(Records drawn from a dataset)

== Segment start ==

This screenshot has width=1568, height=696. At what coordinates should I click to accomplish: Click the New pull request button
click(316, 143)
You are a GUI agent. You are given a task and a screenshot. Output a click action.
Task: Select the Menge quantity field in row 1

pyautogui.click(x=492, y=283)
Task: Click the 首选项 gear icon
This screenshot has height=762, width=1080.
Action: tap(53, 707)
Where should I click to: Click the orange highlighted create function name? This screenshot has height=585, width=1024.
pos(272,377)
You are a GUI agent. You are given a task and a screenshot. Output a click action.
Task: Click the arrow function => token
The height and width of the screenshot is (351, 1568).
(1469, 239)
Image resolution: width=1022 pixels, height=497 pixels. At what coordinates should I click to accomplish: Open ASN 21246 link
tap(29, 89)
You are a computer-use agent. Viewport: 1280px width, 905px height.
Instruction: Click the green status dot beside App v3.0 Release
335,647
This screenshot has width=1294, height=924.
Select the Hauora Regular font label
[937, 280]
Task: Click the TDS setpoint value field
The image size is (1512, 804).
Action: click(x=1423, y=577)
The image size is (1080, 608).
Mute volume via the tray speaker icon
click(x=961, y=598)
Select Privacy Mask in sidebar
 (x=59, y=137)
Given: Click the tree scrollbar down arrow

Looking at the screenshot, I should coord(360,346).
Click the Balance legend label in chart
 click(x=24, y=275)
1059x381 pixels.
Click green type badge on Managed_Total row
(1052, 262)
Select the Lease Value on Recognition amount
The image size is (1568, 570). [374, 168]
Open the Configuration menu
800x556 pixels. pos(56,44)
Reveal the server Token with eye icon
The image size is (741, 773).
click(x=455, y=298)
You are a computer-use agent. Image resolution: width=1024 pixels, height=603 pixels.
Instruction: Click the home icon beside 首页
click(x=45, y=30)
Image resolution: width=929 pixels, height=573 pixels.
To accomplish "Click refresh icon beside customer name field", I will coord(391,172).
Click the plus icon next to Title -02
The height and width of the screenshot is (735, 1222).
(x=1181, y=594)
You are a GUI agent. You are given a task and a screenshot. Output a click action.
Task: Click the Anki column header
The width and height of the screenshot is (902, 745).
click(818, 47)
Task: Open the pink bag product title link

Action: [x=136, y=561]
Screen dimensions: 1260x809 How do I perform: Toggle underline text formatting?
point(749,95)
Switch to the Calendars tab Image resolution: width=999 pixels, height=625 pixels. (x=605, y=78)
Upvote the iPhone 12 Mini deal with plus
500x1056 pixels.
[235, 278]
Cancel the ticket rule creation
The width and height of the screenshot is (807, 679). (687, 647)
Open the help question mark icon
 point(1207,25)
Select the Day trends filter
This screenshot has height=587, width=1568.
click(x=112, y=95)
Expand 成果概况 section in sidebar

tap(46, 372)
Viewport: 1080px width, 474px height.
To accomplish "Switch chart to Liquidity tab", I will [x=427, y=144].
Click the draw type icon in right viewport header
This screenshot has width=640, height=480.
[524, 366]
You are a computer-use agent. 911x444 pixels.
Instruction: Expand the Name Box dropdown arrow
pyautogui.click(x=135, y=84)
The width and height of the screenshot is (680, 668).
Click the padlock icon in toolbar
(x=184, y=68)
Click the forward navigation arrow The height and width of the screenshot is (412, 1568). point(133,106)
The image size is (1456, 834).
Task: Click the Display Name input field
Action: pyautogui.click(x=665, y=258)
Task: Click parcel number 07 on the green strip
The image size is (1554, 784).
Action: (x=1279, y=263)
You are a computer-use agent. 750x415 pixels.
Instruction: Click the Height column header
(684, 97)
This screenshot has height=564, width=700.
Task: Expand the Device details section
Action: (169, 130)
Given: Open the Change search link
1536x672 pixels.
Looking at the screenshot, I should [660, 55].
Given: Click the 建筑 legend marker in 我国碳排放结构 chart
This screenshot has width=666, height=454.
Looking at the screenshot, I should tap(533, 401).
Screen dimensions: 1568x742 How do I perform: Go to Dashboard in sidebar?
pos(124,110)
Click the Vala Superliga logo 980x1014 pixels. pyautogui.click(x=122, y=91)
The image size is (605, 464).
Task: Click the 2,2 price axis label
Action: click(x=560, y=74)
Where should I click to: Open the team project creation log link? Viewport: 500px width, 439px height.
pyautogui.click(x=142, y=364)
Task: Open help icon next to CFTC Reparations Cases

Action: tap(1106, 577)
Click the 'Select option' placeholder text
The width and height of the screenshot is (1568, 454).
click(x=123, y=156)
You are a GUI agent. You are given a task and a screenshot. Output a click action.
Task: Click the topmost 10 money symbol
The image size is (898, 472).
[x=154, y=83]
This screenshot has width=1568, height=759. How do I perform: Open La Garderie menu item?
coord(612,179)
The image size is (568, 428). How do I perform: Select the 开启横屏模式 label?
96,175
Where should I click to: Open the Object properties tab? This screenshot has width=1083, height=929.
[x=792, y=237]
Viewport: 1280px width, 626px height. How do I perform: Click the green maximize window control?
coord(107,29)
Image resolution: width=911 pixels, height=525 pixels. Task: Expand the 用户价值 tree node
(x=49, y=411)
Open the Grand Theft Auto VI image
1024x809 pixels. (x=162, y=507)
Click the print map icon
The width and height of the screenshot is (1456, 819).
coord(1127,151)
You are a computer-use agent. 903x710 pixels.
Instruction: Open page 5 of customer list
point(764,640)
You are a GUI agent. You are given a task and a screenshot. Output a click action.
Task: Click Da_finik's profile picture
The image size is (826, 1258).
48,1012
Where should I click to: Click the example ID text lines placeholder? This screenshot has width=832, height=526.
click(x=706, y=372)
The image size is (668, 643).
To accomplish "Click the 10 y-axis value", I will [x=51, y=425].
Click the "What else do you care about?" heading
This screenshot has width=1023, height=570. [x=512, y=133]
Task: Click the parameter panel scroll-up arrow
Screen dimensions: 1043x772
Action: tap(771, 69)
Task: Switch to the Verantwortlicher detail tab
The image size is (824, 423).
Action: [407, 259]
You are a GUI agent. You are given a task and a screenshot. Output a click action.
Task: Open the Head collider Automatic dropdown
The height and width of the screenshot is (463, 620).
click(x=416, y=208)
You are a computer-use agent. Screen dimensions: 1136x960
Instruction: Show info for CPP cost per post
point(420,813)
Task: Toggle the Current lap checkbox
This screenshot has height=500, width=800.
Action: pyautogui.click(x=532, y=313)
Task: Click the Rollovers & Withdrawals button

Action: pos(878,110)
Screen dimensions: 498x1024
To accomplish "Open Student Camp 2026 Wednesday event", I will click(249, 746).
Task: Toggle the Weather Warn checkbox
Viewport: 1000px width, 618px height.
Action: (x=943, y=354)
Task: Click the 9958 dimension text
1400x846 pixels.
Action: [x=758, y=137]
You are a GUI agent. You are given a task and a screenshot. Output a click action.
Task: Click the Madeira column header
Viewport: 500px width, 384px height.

== Segment end ==

▶ _EXERCISE_
From the start of the data to the line that holds "Task: Click the 首选项 gear icon", retype each line exactly, with both ends included.

▶ _WRITTEN SOLUTION_
This screenshot has width=1568, height=696. At what coordinates should I click to accomplish: Click the New pull request button
click(316, 143)
You are a GUI agent. You are given a task and a screenshot. Output a click action.
Task: Select the Menge quantity field in row 1

pyautogui.click(x=492, y=283)
Task: Click the 首选项 gear icon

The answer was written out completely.